2. Don't underestimate the value of choice.
If you have a relationship with your doctor and it’s important to you to stay with that provider, find out if your doctor is in-network before selecting a health plan (choosing an out-of-network provider can potentially cost more). Remember: Networks can change from year to year.
“It’s rare that a policy will stay the same,” Chabot says. “Carriers are always updating their policies to be compliant with regulations. Carriers can raise the out-of-pocket year over year to manage the total cost of care. It’s not viable to keep things the same and keep prices the same.”
It shouldn't be challenging to determine who is in- or out-of-network.
“If you have a kid in college, or you’re traveling, you should be able to find out who is in-network by changing the ZIP code in an app or on a website,” Chabot says.
If seeing the same doctor isn’t crucial and you don’t mind switching, go with a plan that thinks outside the box. With the Surest plan, for example, you can search based on condition, then see that prices are lower for what we consider higher-value options, such as those based on quality, efficiency, and overall effectiveness of care.

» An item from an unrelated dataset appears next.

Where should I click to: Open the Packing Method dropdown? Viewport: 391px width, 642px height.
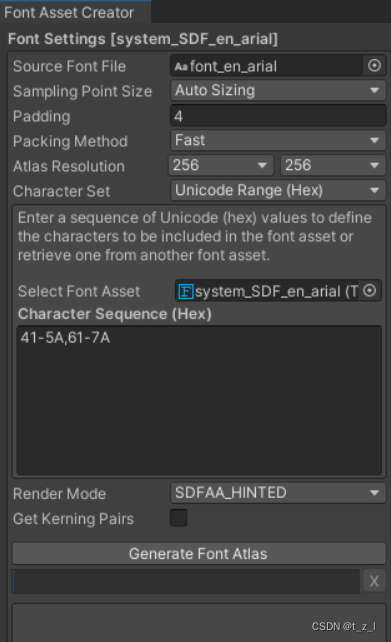pos(278,140)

“If you know you need speech therapy for a child, you can search 'speech therapy' and find information about location, how much it will cost, and how it will fit into your budget,” Chabot explains.
Plans that give members options are invaluable, he says. “It’s about personalizing and accommodating choices and what’s most important. You should be able to choose what makes the most sense for you and your family.”
3. Find a plan that invests in the future.
Health insurance is finally evolving.
“There have been very few advancements or significant changes in health insurance in the last 20 years,” Chabot says. Why is that? After all, he points out, we aren’t driving cars with 20-year-old technology, or calling friends on 20-year-old phones.
That’s changing now that technology and data are playing bigger roles in the health care space. Through digital innovation, health care benefits are easier to understand, the user experience is straightforward, and solutions can actually help members improve their health at the lowest cost. More and more insurance companies are looking for ways to become more efficient, but that’s not really going to get to the root of the problems plaguing the health insurance industry, Chabot says.
"The core of the problem is the actual plan design," he explains. "The plan design allows the technology to do what it does."
He recommends choosing a health plan that invests in technology, research, and data.
4. Lean into price visibility.
Whether you’re determining if prescription drugs are included in your coverage, wondering if there are restrictions for pre-existing conditions, or trying to estimate costs based on past experiences, do you have an idea of what you’ll be paying? Look at the drug formulary, or list of generic and brand-name prescription drugs covered by your plan. (Many times, the formulary is listed on the website.)
Look at a benefits summary to see how much you’ll pay for prescription drugs.
- Is there a way to see prices for common medical services like virtual visits, your annual physical, a mental health visit, or an MRI? Or is your plan going to leave you guessing?
- Can you see treatment options in advance, giving you the opportunity to shop around and compare costs?
- Can you see where you might save money based on provider and location selections?
5. Ask questions.
If you’re wondering how a plan will affect you or your family, don’t be afraid to talk to your Human Resources department, broker, or agent about your questions or concerns. (It’s an area they specialize in!)
- What are the special perks that come with the plan?
- Do you anticipate family changes in the coming year (planned surgery, new baby, etc.)? Does your plan include extra health programs?
- Can you customize your benefits?
- Does your insurance carrier have a good reputation?
- Where can you call or look when you need help?
Knowledge is power. By knowing basic information about how plans work and what you should consider, you can feel more prepared to select the health plan that works best for you.